Sikap Santun Oposisi dalam Berpolitik
Mari kita mengacu ke definisi oposisi yang sangat sederhana yang bisa dipahami oleh rakyat. KBBI mengatakan bahwa oposisi adalah:
"Partai penentang di dewan perwakilan dan sebagainya yang menentang dan mengkritik pendapat atau kebijaksanaan politik golongan yang berkuasa".
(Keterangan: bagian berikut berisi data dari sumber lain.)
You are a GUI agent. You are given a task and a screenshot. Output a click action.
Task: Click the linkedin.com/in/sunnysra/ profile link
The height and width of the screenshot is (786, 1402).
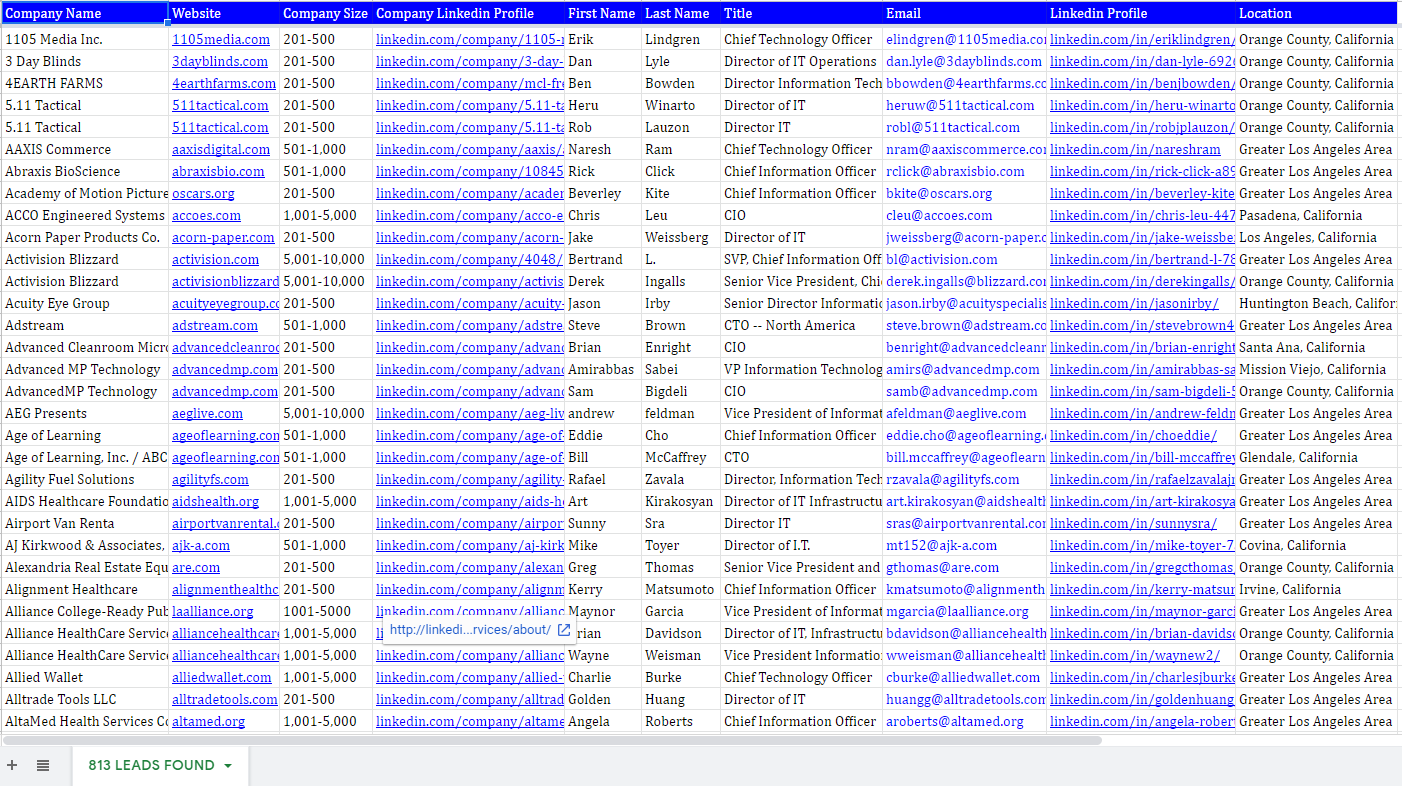click(1133, 524)
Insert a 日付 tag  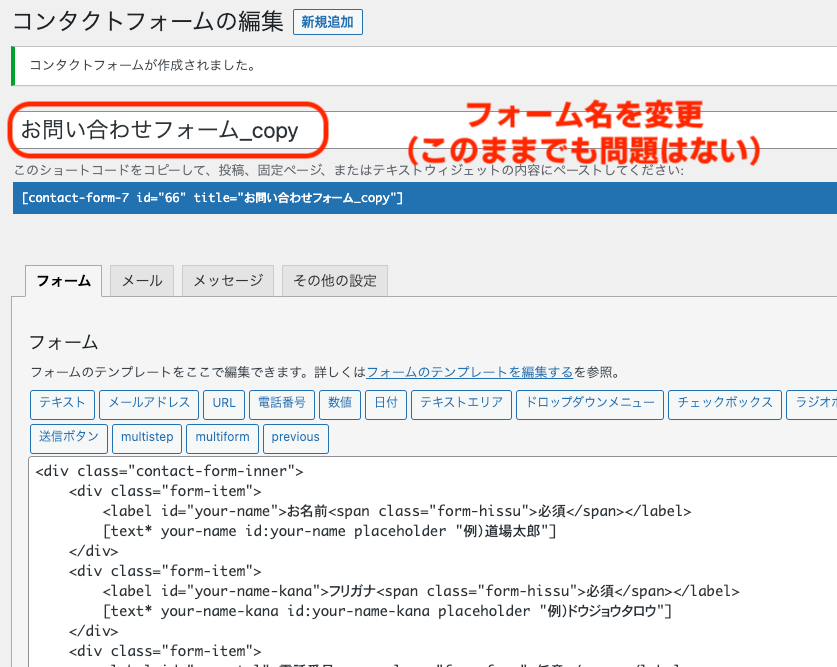tap(386, 404)
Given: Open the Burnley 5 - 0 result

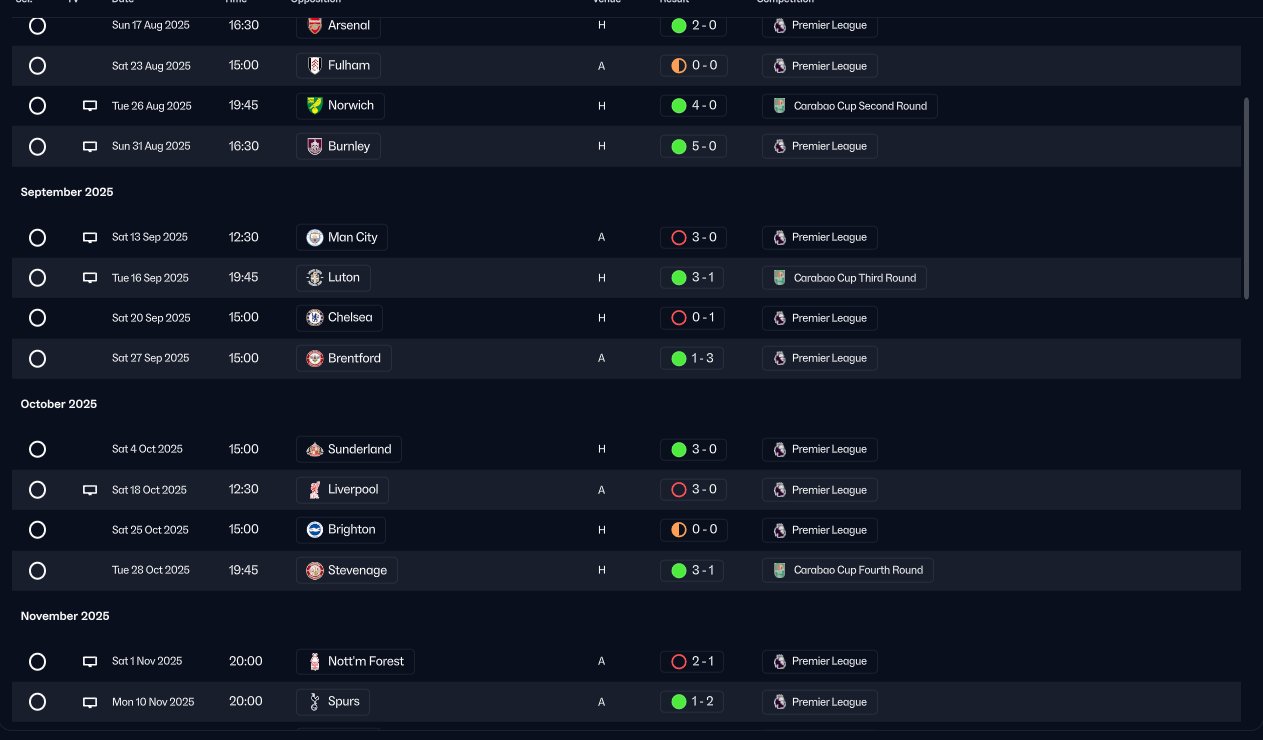Looking at the screenshot, I should [x=693, y=146].
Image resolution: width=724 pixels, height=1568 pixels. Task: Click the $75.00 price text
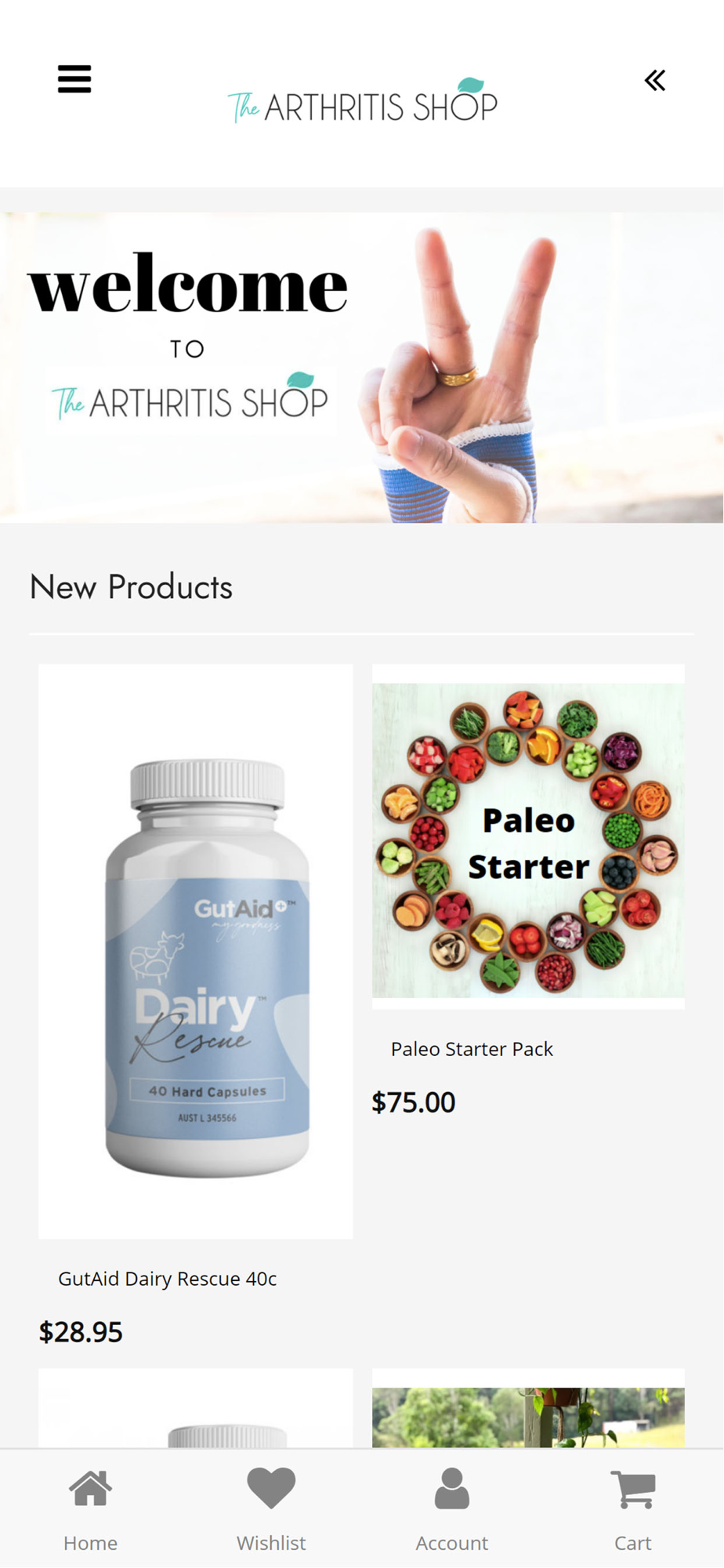click(413, 1102)
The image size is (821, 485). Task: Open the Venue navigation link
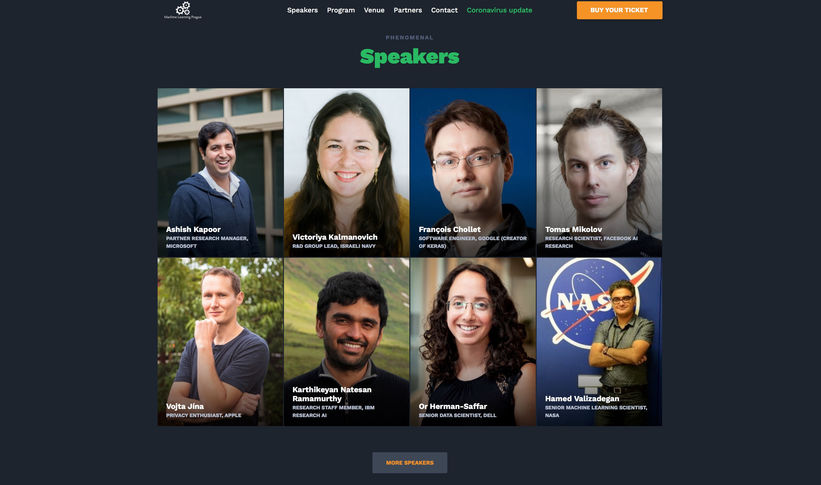[374, 10]
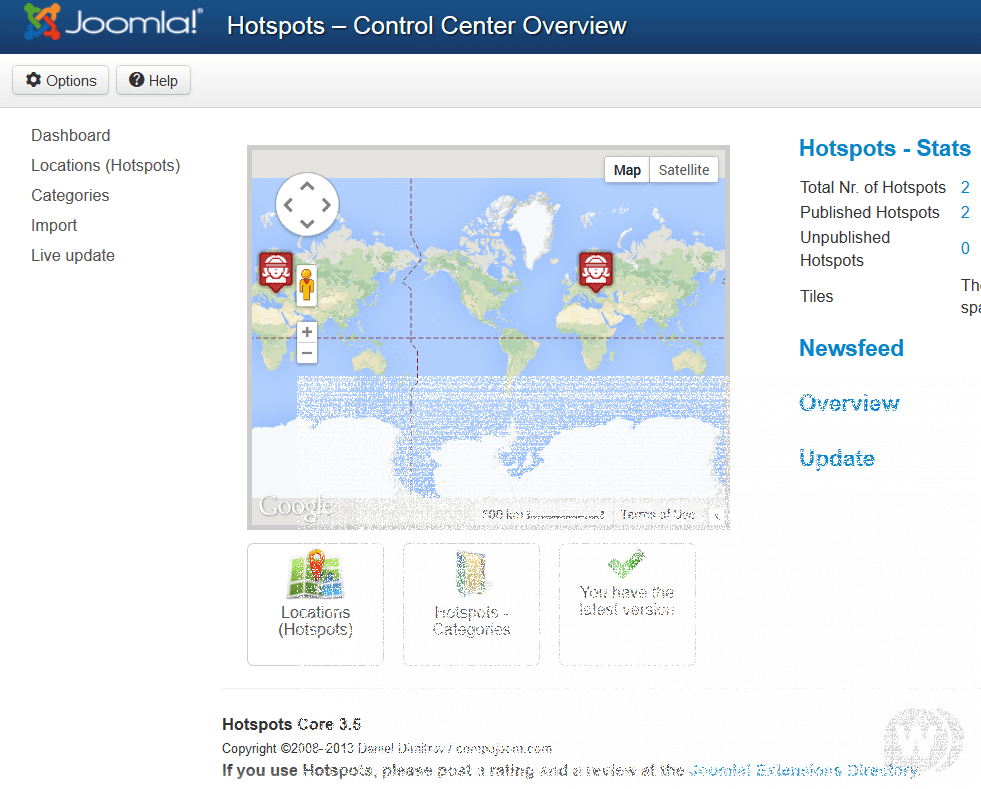Zoom in the map with plus button
Viewport: 981px width, 789px height.
pos(307,332)
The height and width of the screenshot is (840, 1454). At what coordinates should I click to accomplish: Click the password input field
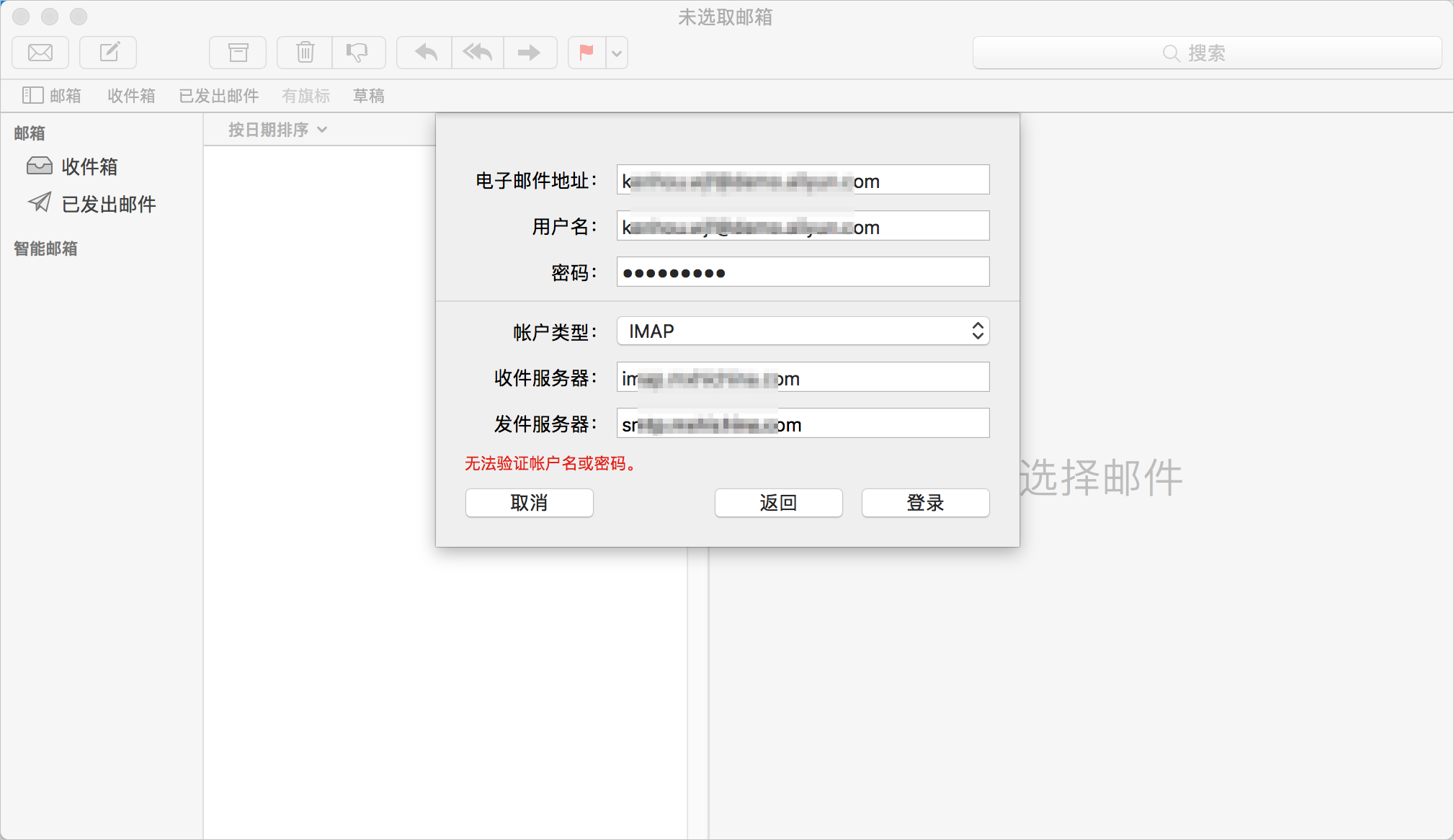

Jika dalam sistem dan tata negara kita ada kelompok yang meneguhkan diri sebagai oposisi, maka sikap tersebut sebenarnya juga berada dalam ruang-ruang publik dan kebijakan. Ruang di mana penguasa menjalankan perannya sebagai kelompok yang mengendalikan kekuasaan di negeri ini. Ruang itulah yang menjadi tempat untuk oposisi untuk mengkritisi dan mengevaluasi.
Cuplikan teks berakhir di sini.